Records from a data source:
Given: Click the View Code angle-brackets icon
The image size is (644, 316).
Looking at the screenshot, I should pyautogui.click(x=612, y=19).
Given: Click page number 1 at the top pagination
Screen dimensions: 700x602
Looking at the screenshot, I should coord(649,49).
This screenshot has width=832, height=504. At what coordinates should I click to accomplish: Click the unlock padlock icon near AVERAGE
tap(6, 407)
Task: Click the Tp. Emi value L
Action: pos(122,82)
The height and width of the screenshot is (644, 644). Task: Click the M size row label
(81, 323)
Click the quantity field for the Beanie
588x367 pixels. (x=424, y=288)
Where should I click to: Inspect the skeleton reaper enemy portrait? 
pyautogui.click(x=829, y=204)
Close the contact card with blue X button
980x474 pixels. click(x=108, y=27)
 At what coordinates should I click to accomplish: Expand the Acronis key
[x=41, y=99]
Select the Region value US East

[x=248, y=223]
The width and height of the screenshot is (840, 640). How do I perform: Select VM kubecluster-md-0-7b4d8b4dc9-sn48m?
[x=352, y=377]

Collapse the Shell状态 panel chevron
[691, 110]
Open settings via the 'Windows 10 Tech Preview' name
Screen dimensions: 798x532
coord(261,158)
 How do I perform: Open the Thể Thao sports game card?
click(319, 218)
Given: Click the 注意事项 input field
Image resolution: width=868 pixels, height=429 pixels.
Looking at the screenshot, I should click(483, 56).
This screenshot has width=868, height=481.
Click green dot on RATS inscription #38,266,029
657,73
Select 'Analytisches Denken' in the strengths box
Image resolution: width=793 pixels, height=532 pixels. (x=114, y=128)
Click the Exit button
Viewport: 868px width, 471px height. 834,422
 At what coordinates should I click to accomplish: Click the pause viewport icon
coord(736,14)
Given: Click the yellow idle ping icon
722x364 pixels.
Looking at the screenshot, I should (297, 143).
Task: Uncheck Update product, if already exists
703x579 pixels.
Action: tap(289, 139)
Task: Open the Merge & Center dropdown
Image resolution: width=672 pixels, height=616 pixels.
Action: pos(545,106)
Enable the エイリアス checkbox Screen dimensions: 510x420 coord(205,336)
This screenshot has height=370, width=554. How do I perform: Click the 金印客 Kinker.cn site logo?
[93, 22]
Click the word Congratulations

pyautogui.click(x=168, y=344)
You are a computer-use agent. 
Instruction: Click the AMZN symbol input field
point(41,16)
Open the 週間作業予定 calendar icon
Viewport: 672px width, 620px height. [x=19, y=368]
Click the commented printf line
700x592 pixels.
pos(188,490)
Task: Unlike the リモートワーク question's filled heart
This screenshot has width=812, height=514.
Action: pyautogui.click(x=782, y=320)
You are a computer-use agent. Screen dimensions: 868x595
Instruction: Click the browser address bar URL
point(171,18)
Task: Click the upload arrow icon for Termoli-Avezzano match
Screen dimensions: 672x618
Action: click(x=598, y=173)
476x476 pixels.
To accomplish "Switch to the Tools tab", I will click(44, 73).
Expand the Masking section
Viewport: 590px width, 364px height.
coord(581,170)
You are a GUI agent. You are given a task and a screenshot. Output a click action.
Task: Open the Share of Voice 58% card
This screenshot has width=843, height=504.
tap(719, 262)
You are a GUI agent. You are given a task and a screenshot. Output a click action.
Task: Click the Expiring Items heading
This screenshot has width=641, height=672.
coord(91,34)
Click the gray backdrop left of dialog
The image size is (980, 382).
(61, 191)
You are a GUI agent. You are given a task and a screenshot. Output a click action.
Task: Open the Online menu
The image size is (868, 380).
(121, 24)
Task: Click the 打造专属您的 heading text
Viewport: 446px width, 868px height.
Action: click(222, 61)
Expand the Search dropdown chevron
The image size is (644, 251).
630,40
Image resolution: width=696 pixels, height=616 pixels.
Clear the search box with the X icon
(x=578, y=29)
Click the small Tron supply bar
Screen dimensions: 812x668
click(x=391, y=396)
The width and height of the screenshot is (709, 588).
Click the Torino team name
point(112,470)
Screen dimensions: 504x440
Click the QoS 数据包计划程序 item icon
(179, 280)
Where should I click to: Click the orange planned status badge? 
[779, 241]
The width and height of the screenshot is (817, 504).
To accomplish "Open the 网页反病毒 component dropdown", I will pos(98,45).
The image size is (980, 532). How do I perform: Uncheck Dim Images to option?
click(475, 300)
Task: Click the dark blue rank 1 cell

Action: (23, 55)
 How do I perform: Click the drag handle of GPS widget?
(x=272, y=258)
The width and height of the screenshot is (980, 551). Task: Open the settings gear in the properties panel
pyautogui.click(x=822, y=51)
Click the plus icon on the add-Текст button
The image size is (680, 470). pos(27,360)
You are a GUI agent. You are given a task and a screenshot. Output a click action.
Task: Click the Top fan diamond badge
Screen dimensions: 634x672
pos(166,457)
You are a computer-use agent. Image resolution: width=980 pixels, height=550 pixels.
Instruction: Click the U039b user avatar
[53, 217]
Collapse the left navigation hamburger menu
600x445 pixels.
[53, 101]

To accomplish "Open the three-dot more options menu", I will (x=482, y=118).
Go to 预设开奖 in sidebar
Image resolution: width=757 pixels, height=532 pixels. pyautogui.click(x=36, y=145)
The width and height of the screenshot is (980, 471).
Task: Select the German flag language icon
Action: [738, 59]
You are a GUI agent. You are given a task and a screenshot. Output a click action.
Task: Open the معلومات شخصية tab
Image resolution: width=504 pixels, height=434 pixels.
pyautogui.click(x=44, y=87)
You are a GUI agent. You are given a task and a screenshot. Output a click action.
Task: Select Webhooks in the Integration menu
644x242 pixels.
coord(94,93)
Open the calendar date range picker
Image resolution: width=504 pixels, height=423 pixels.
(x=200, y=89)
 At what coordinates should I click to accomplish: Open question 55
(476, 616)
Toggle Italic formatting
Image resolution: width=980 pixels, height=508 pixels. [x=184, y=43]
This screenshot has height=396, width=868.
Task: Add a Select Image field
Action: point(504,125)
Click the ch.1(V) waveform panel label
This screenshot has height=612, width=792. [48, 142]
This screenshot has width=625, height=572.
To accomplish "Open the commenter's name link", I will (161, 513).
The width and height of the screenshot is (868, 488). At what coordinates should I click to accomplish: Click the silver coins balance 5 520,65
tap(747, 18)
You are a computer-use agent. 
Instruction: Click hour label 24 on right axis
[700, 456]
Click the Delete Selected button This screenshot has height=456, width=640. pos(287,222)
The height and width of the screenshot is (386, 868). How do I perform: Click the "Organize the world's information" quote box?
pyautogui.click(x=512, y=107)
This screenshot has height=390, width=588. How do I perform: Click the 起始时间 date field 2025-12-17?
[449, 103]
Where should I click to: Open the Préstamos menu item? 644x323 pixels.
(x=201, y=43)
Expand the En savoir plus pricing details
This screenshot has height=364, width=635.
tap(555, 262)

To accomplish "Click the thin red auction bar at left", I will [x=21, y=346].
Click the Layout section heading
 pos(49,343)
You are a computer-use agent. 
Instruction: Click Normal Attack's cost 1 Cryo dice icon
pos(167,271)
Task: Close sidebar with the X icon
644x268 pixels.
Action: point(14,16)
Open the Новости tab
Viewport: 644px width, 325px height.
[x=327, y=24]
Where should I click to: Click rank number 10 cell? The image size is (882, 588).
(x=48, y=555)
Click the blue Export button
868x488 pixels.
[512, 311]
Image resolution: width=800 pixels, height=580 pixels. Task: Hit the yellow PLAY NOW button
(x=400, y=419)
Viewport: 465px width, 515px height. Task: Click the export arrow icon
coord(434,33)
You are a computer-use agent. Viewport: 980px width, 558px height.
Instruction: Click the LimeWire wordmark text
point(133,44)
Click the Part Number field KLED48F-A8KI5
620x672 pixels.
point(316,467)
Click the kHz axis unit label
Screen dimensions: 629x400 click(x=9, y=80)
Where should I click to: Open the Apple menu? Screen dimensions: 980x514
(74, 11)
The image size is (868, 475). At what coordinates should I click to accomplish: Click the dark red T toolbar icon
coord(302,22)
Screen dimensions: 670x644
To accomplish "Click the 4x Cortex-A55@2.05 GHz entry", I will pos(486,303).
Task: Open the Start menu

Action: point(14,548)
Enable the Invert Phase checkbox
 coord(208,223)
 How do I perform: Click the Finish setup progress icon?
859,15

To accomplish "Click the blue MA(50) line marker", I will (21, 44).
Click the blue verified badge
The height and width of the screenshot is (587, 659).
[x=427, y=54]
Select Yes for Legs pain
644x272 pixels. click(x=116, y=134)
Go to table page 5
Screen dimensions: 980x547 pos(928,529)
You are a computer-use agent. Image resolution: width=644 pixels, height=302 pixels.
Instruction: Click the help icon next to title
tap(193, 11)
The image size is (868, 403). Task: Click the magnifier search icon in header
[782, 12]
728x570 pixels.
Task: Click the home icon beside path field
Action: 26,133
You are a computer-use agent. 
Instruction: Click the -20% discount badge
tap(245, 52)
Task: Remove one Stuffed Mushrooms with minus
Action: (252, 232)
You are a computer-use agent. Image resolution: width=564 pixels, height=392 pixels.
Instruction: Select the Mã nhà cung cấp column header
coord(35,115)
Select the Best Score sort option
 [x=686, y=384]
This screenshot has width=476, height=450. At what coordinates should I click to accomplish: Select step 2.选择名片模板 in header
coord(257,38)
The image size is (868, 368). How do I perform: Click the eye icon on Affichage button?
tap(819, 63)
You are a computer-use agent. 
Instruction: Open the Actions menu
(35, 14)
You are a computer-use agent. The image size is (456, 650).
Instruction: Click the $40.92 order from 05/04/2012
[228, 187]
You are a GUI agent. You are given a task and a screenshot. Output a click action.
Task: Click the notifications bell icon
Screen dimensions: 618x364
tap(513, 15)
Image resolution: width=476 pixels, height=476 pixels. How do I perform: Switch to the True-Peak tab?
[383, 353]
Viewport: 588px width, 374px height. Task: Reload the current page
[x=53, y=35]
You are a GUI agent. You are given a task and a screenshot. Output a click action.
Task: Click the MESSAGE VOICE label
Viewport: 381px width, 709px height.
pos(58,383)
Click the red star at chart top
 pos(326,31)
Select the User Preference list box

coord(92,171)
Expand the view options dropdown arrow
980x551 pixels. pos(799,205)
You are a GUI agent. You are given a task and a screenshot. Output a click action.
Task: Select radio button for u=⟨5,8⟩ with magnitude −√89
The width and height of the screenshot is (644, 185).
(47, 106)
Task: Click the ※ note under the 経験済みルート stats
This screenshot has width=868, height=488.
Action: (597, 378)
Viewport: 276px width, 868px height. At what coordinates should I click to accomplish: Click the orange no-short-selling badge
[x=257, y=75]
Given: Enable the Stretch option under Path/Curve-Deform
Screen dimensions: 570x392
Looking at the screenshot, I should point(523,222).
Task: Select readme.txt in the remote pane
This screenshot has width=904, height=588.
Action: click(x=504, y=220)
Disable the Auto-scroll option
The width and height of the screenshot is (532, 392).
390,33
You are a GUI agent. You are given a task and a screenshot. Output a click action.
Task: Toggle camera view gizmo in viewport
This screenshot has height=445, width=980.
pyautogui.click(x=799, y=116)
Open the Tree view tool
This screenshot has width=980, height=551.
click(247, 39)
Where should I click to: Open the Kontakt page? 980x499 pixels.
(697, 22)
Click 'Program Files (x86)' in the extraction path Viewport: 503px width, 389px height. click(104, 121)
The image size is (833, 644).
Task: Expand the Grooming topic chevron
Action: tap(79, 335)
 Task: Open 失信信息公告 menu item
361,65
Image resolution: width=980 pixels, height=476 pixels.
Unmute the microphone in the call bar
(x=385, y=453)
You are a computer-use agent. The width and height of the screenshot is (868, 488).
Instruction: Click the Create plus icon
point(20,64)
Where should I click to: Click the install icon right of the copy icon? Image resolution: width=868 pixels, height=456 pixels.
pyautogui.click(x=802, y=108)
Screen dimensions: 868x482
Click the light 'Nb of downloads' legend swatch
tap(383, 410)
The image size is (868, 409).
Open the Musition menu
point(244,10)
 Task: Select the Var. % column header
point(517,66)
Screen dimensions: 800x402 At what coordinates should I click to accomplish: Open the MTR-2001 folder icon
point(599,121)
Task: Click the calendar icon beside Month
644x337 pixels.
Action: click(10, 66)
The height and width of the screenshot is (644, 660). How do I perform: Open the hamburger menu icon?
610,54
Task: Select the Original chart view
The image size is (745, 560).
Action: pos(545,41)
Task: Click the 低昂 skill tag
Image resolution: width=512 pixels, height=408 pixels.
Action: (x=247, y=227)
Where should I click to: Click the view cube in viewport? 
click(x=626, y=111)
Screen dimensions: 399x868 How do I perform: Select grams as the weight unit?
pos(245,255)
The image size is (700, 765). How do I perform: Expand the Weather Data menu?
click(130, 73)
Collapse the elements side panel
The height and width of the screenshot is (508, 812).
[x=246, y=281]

-- Work order --
Answer only with how many lines in the records include "under".

-- Response box --
2